Thus updating the presubstitution value must be
a fast operation, even though actually doing the presubstitution in the
relatively rare event of an exception might be slow.

There are a couple of things to note about the function presubstitute():

1) 		 If implemented as hardware fpop codes, presubstitute()
needs to be faster than a
conditional branch in order to be useful.  Thus it shouldn't be a
synchronizing
operation that stops the pipe; updates to the presubstituted values have
to flow through the pipe with other fpops.

		 Furthermore there must be some presubstitution registers, at
least
one each for 0/0, inf/inf, 0*inf, other invalid, finite/0, overflow, and
underflow; on a V8 SPARC, for instance, presubstitution registers must be
able to accommodate 128-bit long double data types, so there are already at
least 7 * 4 = 28 32-bit words of presubstitution registers, compared to
the 32 32-bit floating-point data registers used in normal operation;
all must be saved and restored during context switches.   I'd like to hear
from hardware designers about the cost of this approach.

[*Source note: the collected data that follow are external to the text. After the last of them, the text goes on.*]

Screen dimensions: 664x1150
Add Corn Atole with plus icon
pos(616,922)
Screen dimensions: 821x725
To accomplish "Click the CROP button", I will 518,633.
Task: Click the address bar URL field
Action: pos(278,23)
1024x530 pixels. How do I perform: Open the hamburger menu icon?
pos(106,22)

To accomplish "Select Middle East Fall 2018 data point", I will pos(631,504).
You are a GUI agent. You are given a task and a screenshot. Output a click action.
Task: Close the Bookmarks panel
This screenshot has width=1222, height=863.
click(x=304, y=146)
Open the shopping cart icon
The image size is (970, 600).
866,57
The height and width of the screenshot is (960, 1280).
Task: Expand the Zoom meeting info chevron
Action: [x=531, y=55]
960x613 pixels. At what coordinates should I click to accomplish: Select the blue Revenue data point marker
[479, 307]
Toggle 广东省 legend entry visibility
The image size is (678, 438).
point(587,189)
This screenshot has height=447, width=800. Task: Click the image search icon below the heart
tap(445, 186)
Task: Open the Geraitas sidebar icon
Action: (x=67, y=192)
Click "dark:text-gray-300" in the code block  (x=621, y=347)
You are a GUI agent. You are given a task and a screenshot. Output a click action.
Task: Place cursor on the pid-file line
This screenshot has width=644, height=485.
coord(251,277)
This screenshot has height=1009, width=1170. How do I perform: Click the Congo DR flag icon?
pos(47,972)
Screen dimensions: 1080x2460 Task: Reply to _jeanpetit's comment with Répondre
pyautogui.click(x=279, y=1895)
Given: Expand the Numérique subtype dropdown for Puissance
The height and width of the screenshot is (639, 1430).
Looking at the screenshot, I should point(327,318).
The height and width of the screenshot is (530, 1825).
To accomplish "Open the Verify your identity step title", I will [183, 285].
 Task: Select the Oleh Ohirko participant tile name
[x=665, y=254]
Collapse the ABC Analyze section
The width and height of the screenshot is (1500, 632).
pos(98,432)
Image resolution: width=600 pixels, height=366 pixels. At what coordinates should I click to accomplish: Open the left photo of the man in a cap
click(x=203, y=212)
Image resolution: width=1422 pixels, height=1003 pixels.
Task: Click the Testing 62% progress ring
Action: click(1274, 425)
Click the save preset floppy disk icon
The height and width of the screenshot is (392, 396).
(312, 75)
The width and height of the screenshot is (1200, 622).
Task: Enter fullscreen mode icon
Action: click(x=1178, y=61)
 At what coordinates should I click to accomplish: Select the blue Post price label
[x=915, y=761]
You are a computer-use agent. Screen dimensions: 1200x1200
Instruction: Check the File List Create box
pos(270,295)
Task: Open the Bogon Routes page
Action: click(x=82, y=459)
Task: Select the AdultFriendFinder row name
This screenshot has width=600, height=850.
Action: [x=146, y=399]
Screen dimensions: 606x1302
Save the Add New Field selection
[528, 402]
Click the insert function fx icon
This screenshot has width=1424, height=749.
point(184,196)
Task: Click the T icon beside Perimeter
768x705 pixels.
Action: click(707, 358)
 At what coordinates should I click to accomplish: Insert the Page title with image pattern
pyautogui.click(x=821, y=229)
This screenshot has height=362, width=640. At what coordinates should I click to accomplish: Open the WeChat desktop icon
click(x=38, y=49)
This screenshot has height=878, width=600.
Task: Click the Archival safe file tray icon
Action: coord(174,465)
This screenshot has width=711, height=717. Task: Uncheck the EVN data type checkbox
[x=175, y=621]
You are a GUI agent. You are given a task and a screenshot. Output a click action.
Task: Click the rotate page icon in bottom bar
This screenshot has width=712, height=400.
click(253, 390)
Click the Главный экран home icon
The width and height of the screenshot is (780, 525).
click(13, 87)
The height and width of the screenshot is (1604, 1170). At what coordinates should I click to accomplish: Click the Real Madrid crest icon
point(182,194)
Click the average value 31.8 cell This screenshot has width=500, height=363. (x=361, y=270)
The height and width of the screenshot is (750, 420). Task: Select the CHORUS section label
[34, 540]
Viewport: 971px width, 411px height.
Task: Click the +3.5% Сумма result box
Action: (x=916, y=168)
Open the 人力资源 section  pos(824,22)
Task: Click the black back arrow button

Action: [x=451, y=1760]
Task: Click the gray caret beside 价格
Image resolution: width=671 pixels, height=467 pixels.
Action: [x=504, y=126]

		 Alternatively presubstitution registers could be implemented
as 5-bit pointers to the 32 floating-point data registers.
Then data registers used for presubstitution values
(4 32-bit registers in this example) would be subtracted from the pool of
conventional
registers available for optimizer allocation.   Some compiler cooperation
would
be required to understand this - presubstitution would be an operation
known
to compilers.   Hardware paths would have to be available
to bring presubstitution values from the appropriate data registers to the
destination register when needed.   This operation (inserting the
presubstituted
value) could be slow because it's rare, unlike setting up the
presubstituted
value, which must be fast.

		 On vector machines, a vector version of the continued fraction
program
might have x a vector parameter rather than a scalar.
Presubstitution registers would have to be the
same size as vector registers.   Or else this kind of code simply wouldn't
be vectorized.

2)		 Presubstitute() can't be implemented as a system call.  That
would
take longer than the conditional compare.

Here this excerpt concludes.